05 April 2021

opini musri nauli : Jambi Kota Dagang (3)


Didalam Pemerintahan Kerajaan Jambi, keragaman suku-suku bangsa di Jambi didasarkan adanya perbedaan latar belakang asal-usul, adat istiadat. 


Seperti pada masyarakat Melayu yang sering juga disebut sebagai masyarakat kalbu yang 12 atau suku yang 12. 


Berbagai seloko seperti “rumah sekato tengganai”, “kampung sekato tuo”, “negeri sekato batin”, “Rantau Sekato jenang” dan “alam sekato Rajo” atau “Alam nan berajo”,  “Rantau nan bejenang”, “Negeri nan bebatin”, “Luhak nan bepenghulu”,  “Kampung nan bertua” dan  “Rumah nan betengganai” memperlihatkan struktur masyarakat Jambi. 


Para ketua adat ditandai dengan pasirah, penghulu, depati, rio, tumenggung dan tuo batin.  

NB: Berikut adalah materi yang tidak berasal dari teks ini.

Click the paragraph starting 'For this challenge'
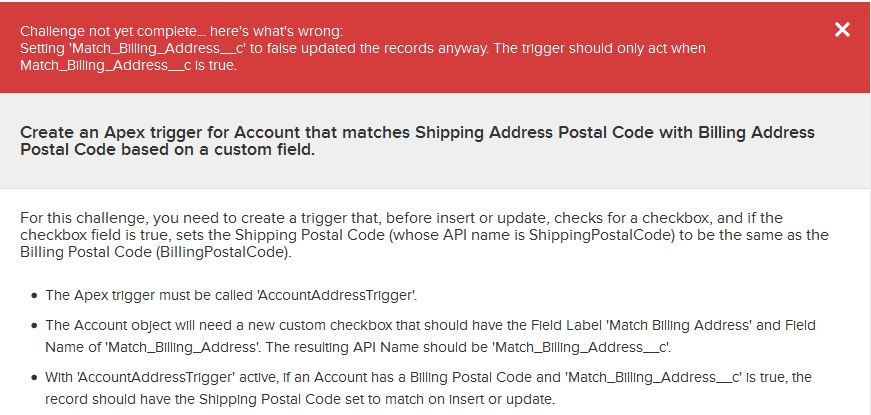 300,218
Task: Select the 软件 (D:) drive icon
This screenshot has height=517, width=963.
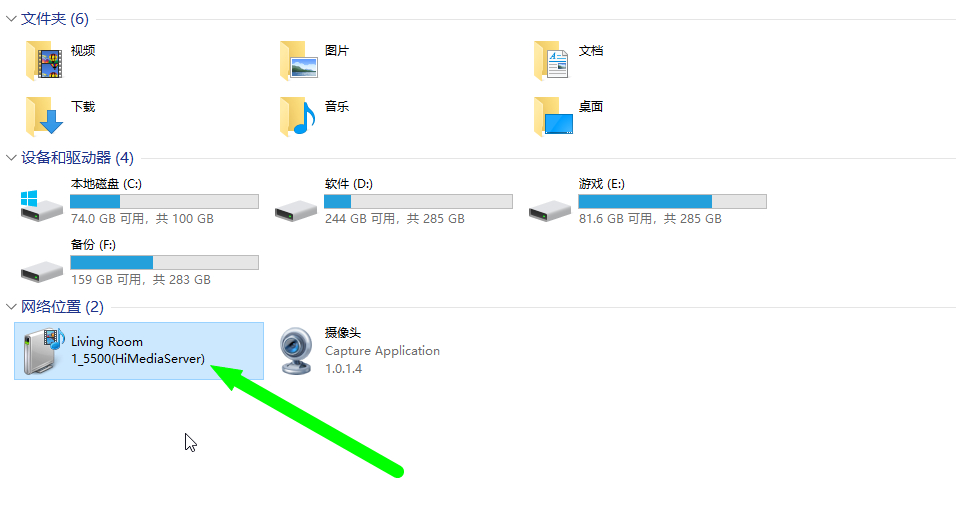Action: pos(295,211)
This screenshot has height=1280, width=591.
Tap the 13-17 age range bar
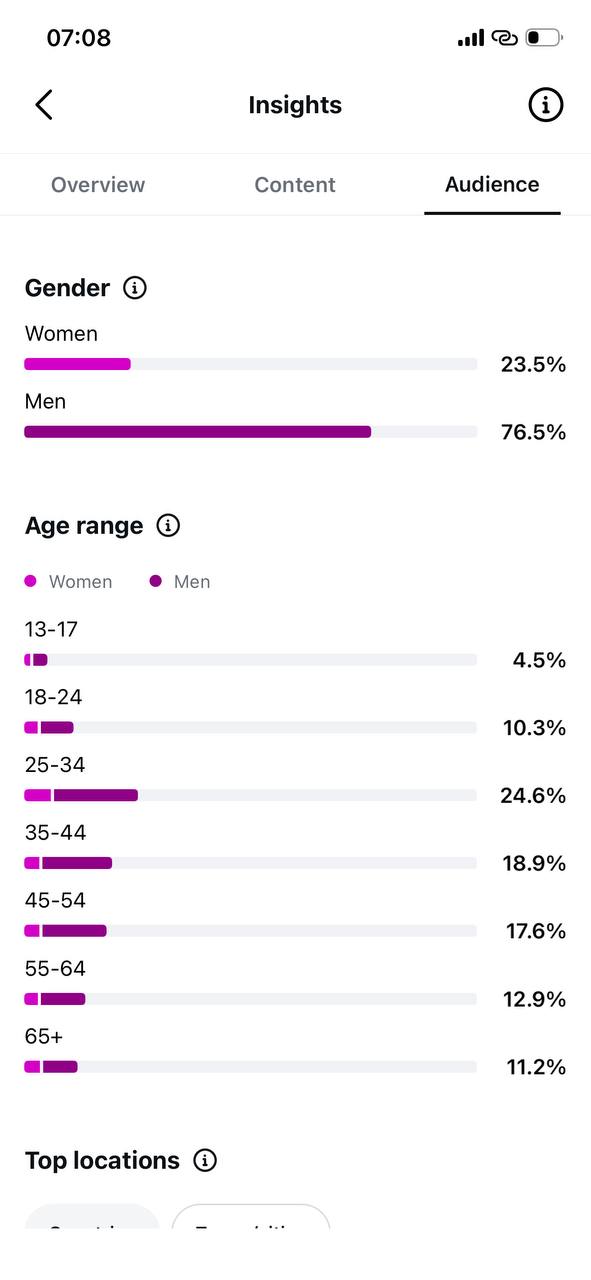pyautogui.click(x=250, y=660)
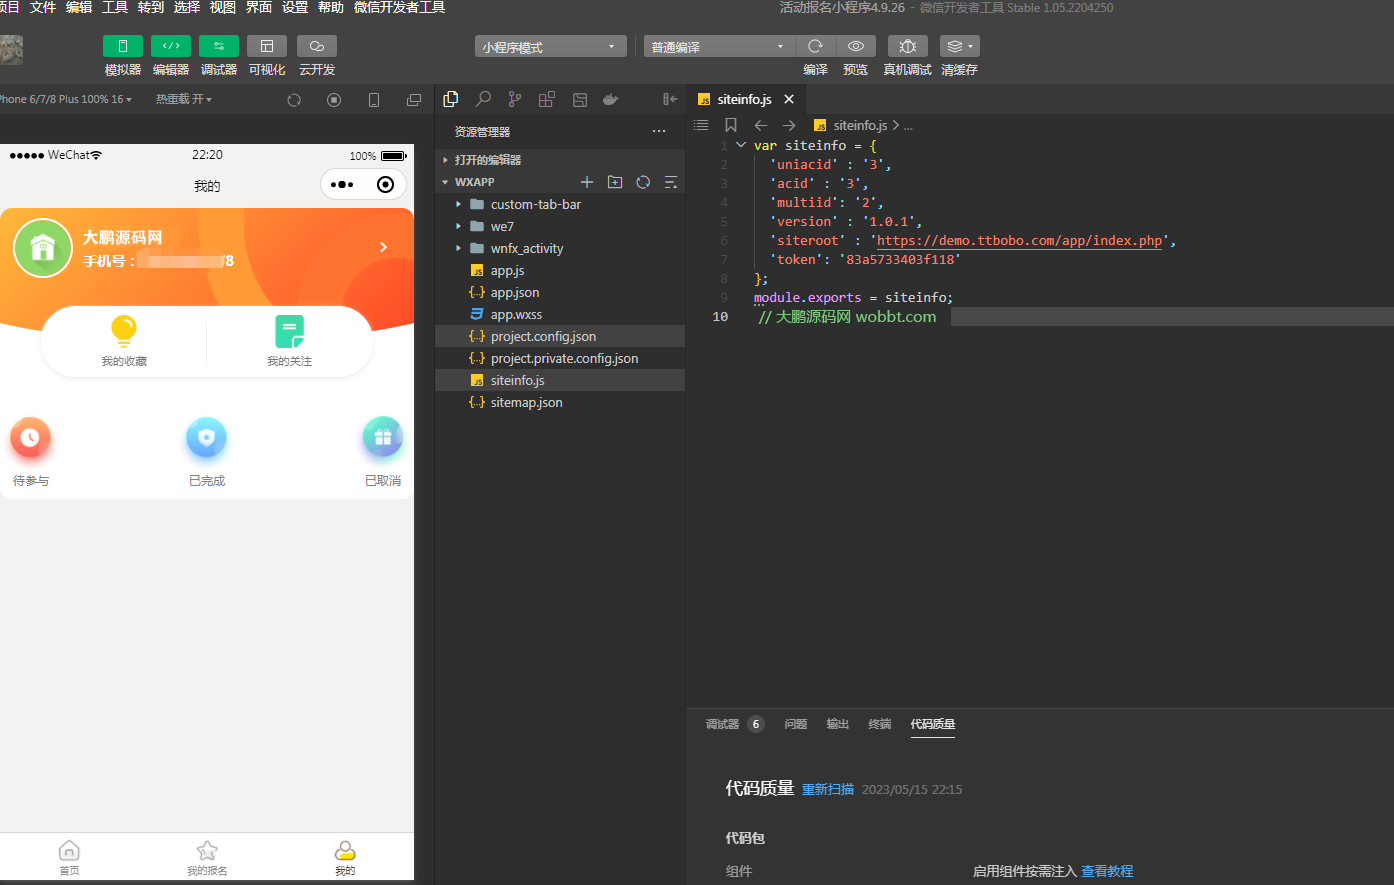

Disusun Daerah batin dimulai dari Keluarga, rumah tangga, kampung, negeri, alam dan kerajaan Jambi. 


Didalam buku SEJARAH SOSIAL JAMBI - Jambi Sebagai Kota Dagang menjelaskan didaerah Melayu yang kemudian dikenal Daerah kalbu 12 atau disebut Tanah Raja (Daerah Kesultanan) yang pada umumnya dipegang para Bangsawan. 


Berdasarkan tingkatannya maka Raden keturunan keraton dan perempuan disebut ratumas. Raden keturunan yang perempuan disebut tumas. Raden keturunan anak Rajo 40 yang disebut tumas. Raden keturunan kedipan yang disebut dengan Nyimas. Kemas keturunan dari tumenggung, gelar ini merupakan gelar perseorangan dan yang perempuan disebut Nyimas. 


Sedangkan didalam pemerintahan, para Bangsawan disebut dengan kademang ngabehi. 


Bentuk Pemerintahan Tetap berlaku dan diakui oleh Belanda yang kemudian disebut “administrative controle van een inlandsch gounvernements bestuut sambtenaar atau cenassisten-demang. 


Dalam praktek kemudian menciptakan dua bentuk kekuasaan. Tetap menghormati sistem pemerintahan tradisional yang berdasarkan teritorial. Seperti para tengganai, tuo tengganai, rio, Depati. 


Sedangkan Belanda menempatkan demang, asisten demang dan ambtenar sebagai pemerintahan formal.